Research Synopsis:

This research explores creating a secure verification scheme using voice as a biometric identifier. One of the major contributions of this thesis is the adaptation of the Vaulted Verification protocol to voice. This is achieved by integrating theories from the vision community with those of the voice community. Another contribution of this thesis is the expansion of the challenge-response protocol, introduced in Vaulted Verification, to allow for the natural variations that occur in voice, by way of different types of challenges. This research also contributes to the speaker recognition community by utilizing both text dependent and text independent speaker recognition in a novel way.

Vaulted Verification is a protocol that addresses privacy concerns for a mobile/remote environment by allowing a user to be remotely identified without their template being transmitted when verification takes place. The main idea behind Vaulted Verification is to split the enrollment template into parts, create artificial chaff, and force the client to chose between matching pairs of the real and the chaff. During the verification phase, the server presents the client with a real block and a matching chaff block in a random order. The client must decide the order of the blocks in order to return the correct response to the server. The correct response given to the server includes sending a hash of the function derived from the ordered bitstring and other information. After all the blocks have been sent and responses given, the server then evaluates the response and a decision is made. As with most biometric verification systems, Vaulted Verification is based on the stability of the biometric that it is utilizing. Because of this, there is an inherent invariability in the creation of the template. The templates created must use an ever-increasing amount of permutations, encryption-, obfuscations, etc to remain secure. With this research, we use the variability of speech to increase the complexity without adding additional computational steps.

Vaulted Verification as originally purposed does not work with voice; it is limited face and iris data. By changing perspective on how the templates are generated, and the challenge-response is implemented, this research shows that there exists a structure by which voice can be authenticated in the same spirit as Vaulted Verification did with face and iris. Furthermore, the challenge-response protocol is generalized; first for voice, and then to be independent of a specific biometric identifier all together. For further enhancement of the security, discriminative capabilities and the flexibility of this protocol, speech recognition text dependent and text independent modeling are integrated. The user is not only identified by what they say when answering the challengeresponse questions and the way they sound when speaking certain words, but also by how their voice sounds overall at certain times. This enhances the difficulty for an attacker trying to gain access.

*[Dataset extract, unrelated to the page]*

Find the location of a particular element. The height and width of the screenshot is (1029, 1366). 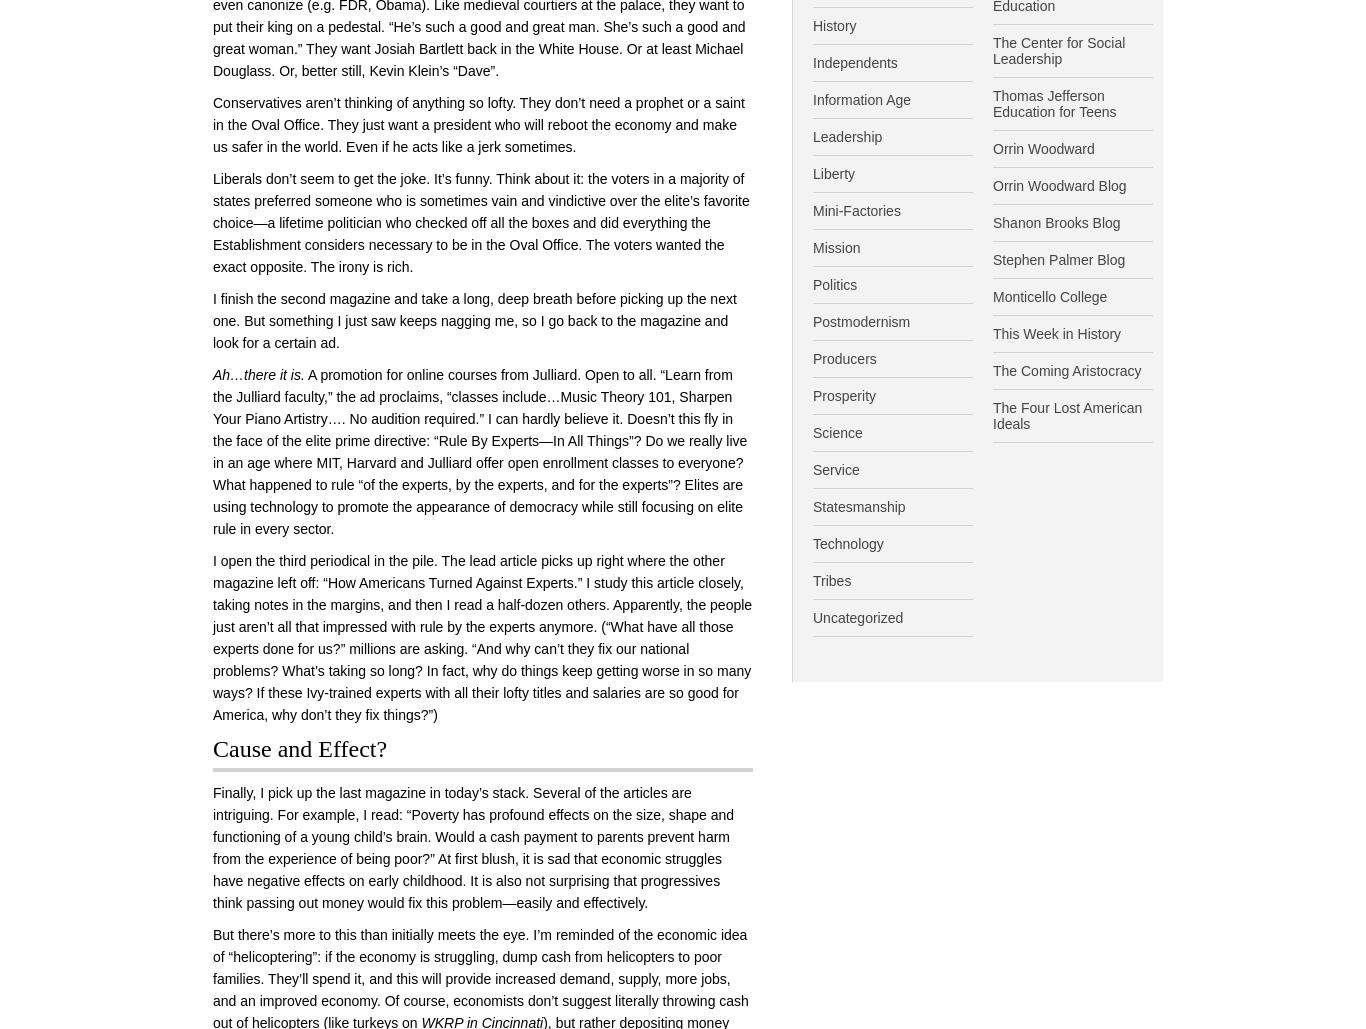

'I open the third periodical in the pile. The lead article picks up right where the other magazine left off: “How Americans Turned Against Experts.” I study this article closely, taking notes in the margins, and then I read a half-dozen others. Apparently, the people just aren’t all that impressed with rule by the experts anymore. (“What have all those experts done for us?” millions are asking. “And why can’t they fix our national problems? What’s taking so long? In fact, why do things keep getting worse in so many ways? If these Ivy-trained experts with all their lofty titles and salaries are so good for America, why don’t they fix things?”)' is located at coordinates (482, 637).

This research also explores key exchange via challenge-response between remote parties using biometric identifiers, such as voice, to verify the identity of the parties during the exchange.

The major contributions of this research include: adaptation of Vaulted Verification to voice, extension of the challenge-response protocol to include different types of challenges, mixing text-dependent and text-independent models into a protocol to enhance the overall robustness of speaker verification, creation of an index-based challenge-response protocol in which no biometric data leaves the remote device, a privacy-enhanced biometrically authenticated remote key exchange protocol, and a security and privacy evaluation of these technologies using a newly created dataset.